— Start RECORDS SUPPLIED —
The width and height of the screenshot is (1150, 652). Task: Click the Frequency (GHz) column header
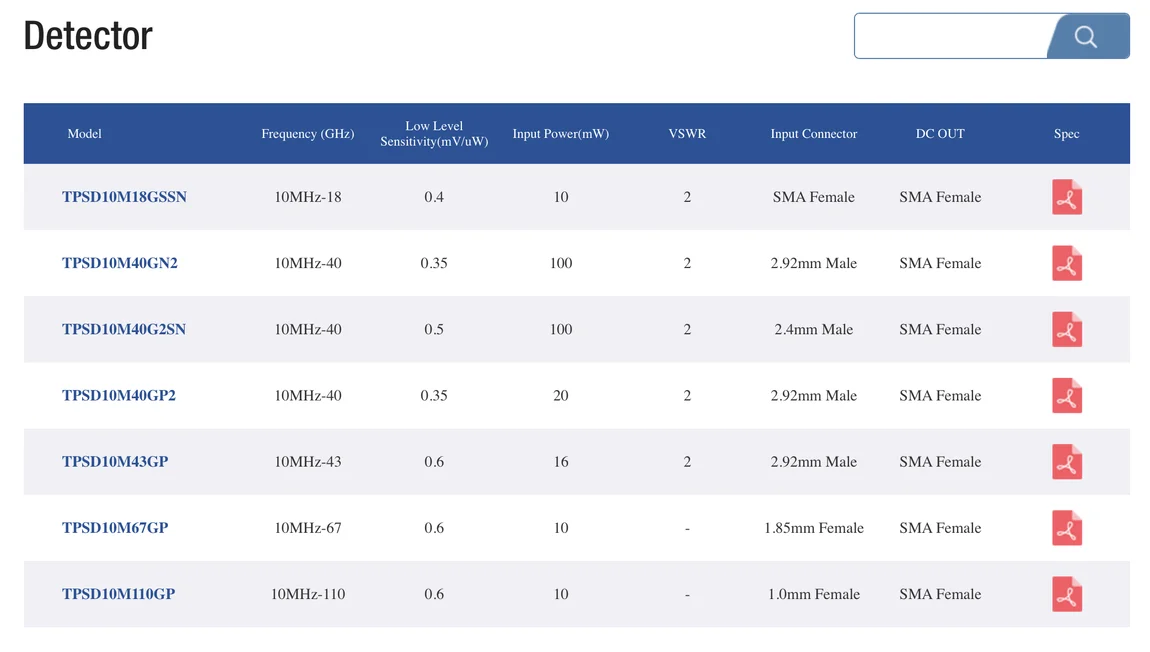point(308,134)
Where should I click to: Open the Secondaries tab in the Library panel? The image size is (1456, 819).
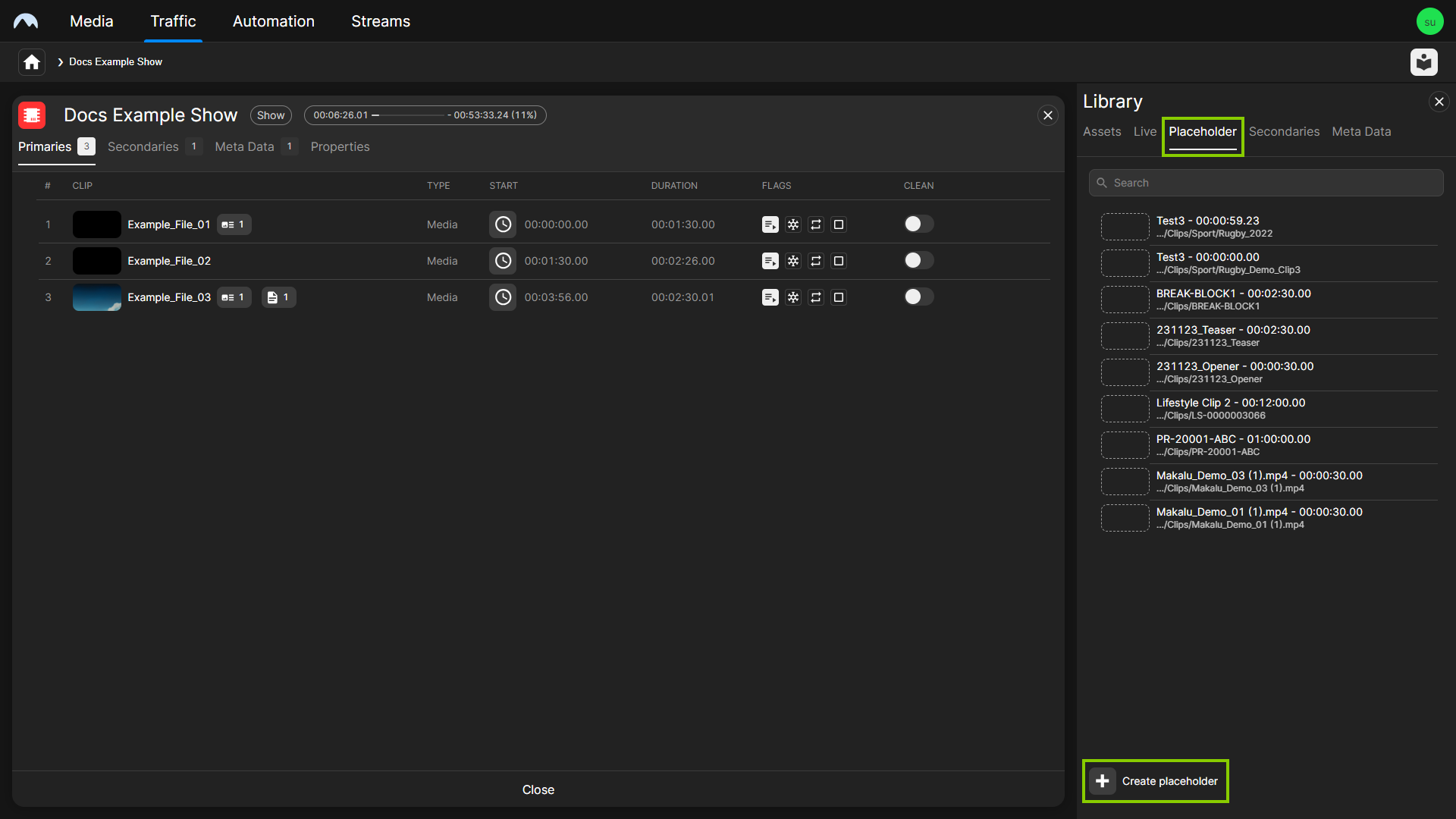click(1284, 131)
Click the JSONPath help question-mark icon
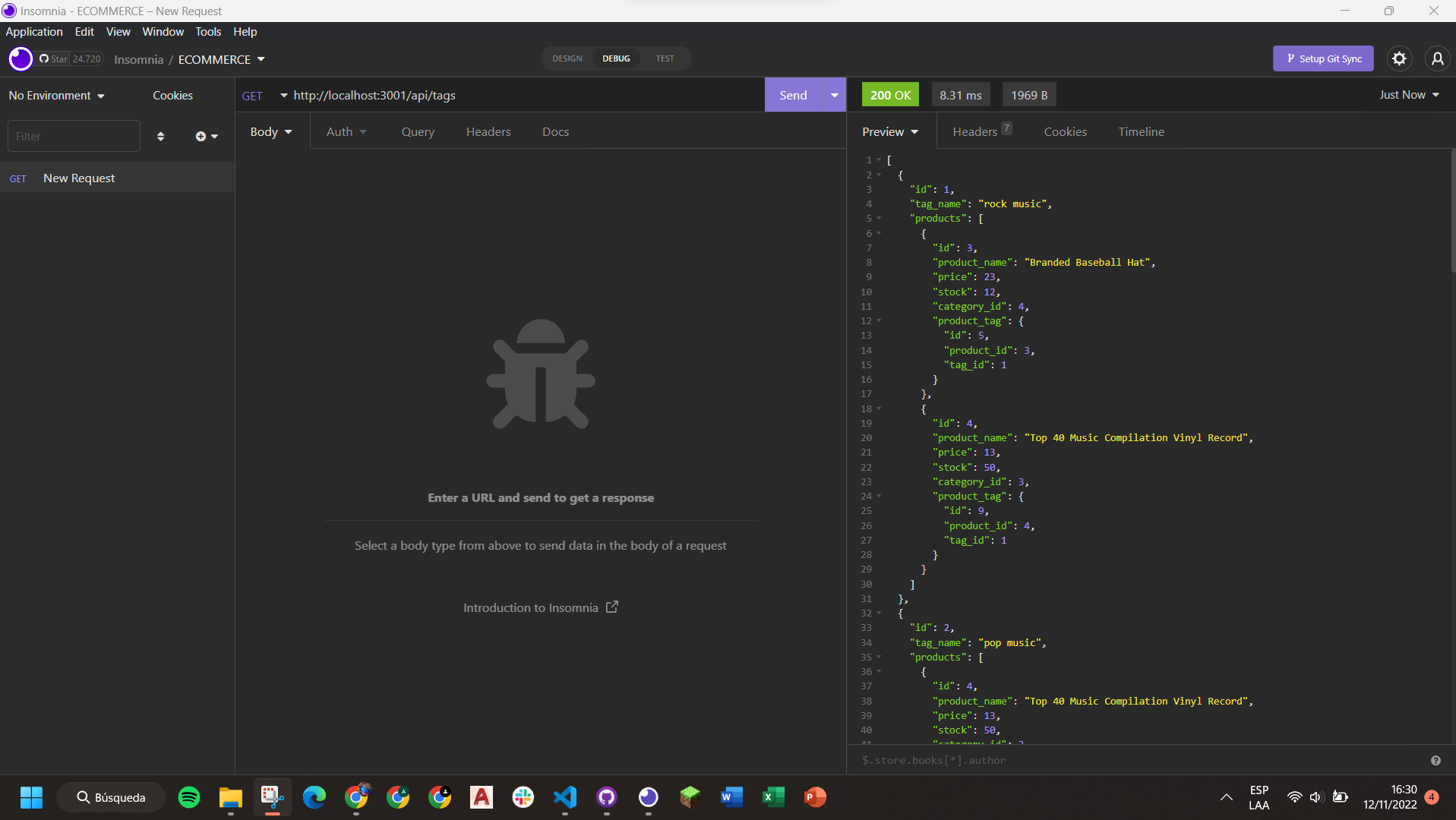Screen dimensions: 1456x820 coord(1435,760)

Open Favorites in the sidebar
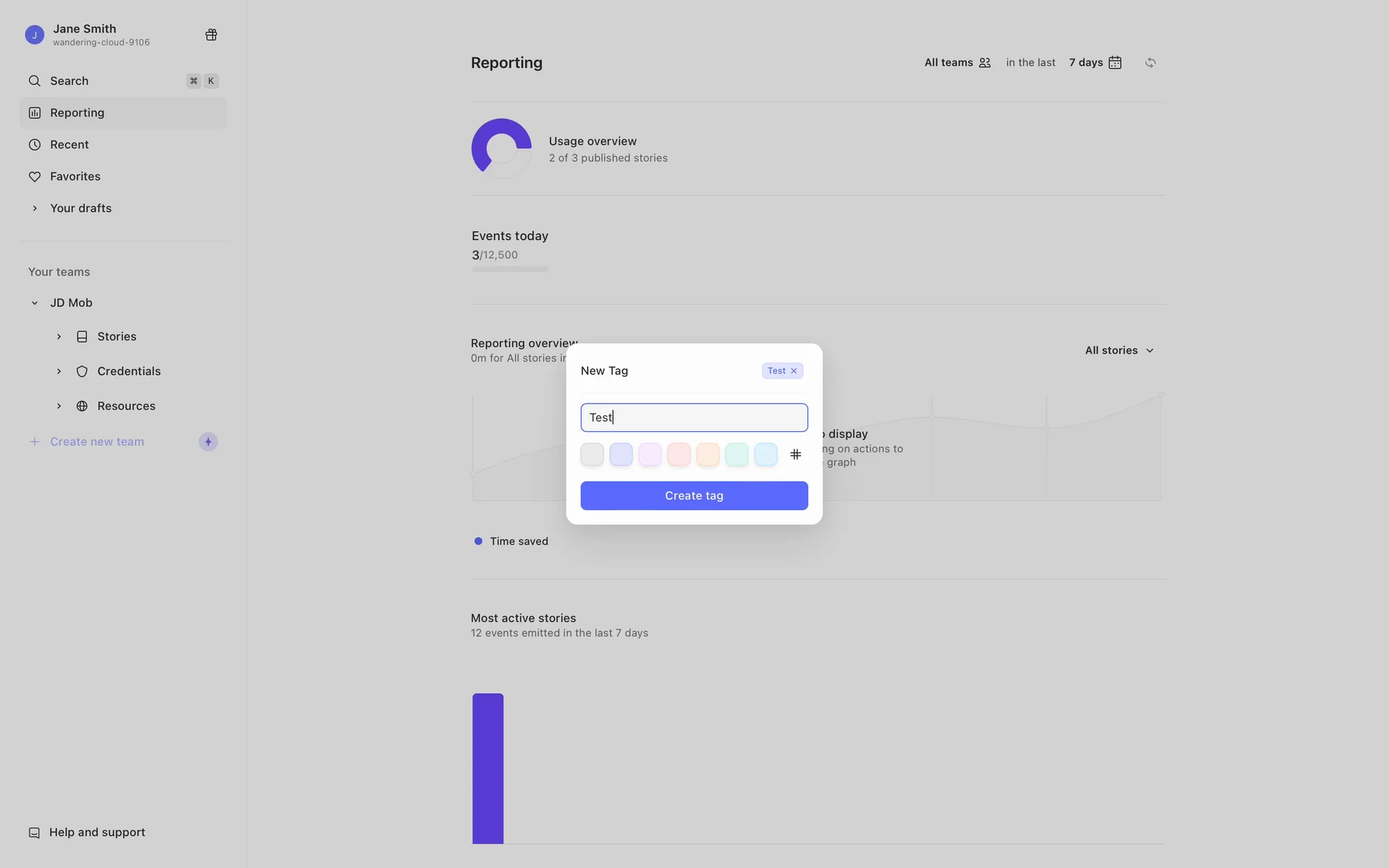pyautogui.click(x=75, y=176)
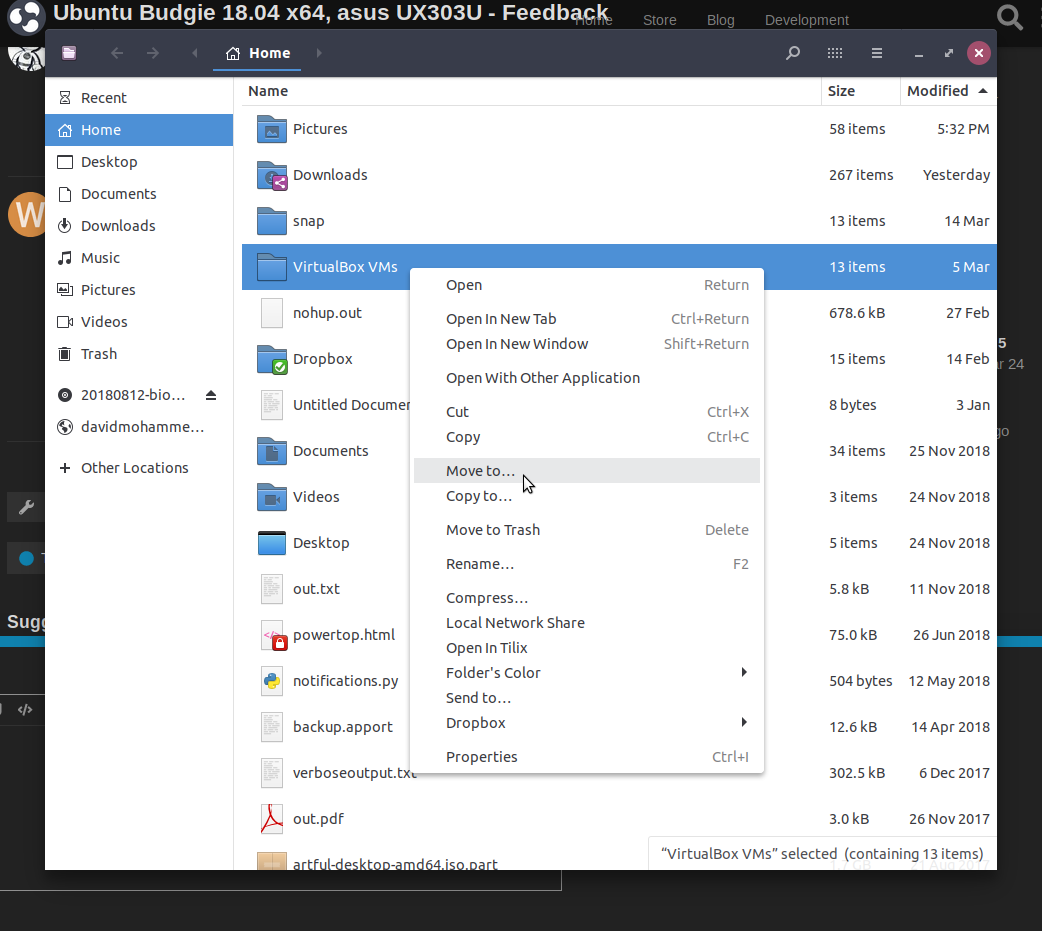Select Music in the sidebar
This screenshot has width=1042, height=931.
[x=100, y=258]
— End RECORDS SUPPLIED —
*GIVEN PROBLEM:*
Please swap "Library panel" for "Assets panel" everywhere in the data above, keep every other part unchanged, and leave the pictures out of your answer.

*TASK RESULT:*
The width and height of the screenshot is (1150, 652). Task: Click the Frequency (GHz) column header
point(308,134)
Where should I click to: Open the Secondaries tab in the Assets panel? The image size is (1456, 819).
click(1284, 131)
Click the JSONPath help question-mark icon
Screen dimensions: 1456x820 coord(1435,760)

Open Favorites in the sidebar
pyautogui.click(x=75, y=176)
Select Music in the sidebar
This screenshot has width=1042, height=931.
[x=100, y=258]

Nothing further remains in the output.